Task statement => Return only those lines of the material that contain "Medycyna".

Information shown =>
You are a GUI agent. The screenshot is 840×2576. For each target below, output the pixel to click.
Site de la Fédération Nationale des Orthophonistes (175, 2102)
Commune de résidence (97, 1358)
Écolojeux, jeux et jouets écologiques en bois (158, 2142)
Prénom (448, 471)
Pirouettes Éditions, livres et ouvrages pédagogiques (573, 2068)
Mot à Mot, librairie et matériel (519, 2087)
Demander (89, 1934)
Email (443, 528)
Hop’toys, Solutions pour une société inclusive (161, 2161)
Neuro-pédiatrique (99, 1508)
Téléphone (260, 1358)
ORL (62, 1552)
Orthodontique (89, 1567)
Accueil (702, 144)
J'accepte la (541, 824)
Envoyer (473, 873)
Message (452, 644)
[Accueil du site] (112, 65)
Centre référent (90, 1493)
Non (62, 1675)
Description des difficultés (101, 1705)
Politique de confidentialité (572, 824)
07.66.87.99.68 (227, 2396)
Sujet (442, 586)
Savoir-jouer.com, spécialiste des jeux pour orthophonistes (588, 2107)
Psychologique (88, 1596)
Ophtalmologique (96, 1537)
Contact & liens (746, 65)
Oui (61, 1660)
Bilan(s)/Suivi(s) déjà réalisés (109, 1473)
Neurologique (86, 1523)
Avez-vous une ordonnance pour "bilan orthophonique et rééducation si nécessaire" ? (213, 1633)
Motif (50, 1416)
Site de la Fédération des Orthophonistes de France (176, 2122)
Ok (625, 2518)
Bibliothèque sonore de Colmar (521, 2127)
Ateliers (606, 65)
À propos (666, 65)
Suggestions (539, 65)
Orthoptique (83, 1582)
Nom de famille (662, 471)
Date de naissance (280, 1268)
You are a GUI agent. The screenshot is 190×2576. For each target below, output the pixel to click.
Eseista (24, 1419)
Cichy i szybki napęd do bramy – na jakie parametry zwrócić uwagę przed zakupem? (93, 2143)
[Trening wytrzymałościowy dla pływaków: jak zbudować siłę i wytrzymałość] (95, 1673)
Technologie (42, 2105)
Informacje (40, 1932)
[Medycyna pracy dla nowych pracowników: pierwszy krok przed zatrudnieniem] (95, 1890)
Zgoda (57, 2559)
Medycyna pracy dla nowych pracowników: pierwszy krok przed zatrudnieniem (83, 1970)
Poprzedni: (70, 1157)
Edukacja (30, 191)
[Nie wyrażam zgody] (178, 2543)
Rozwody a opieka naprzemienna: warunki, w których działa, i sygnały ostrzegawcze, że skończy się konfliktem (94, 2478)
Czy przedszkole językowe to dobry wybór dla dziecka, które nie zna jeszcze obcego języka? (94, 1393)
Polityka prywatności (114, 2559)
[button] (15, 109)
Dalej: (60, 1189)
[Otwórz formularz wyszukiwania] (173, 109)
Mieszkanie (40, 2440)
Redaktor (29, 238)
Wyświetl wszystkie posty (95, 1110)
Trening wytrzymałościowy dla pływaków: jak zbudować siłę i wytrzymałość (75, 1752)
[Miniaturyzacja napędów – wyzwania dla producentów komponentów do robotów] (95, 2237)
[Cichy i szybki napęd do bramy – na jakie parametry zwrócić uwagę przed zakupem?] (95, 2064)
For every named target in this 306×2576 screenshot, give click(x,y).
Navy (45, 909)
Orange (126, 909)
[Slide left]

Output below =>
[Medycyna pracy dla nowych pracowników: pierwszy krok przed zatrudnieniem] (95, 1890)
Medycyna pracy dla nowych pracowników: pierwszy krok przed zatrudnieniem (83, 1970)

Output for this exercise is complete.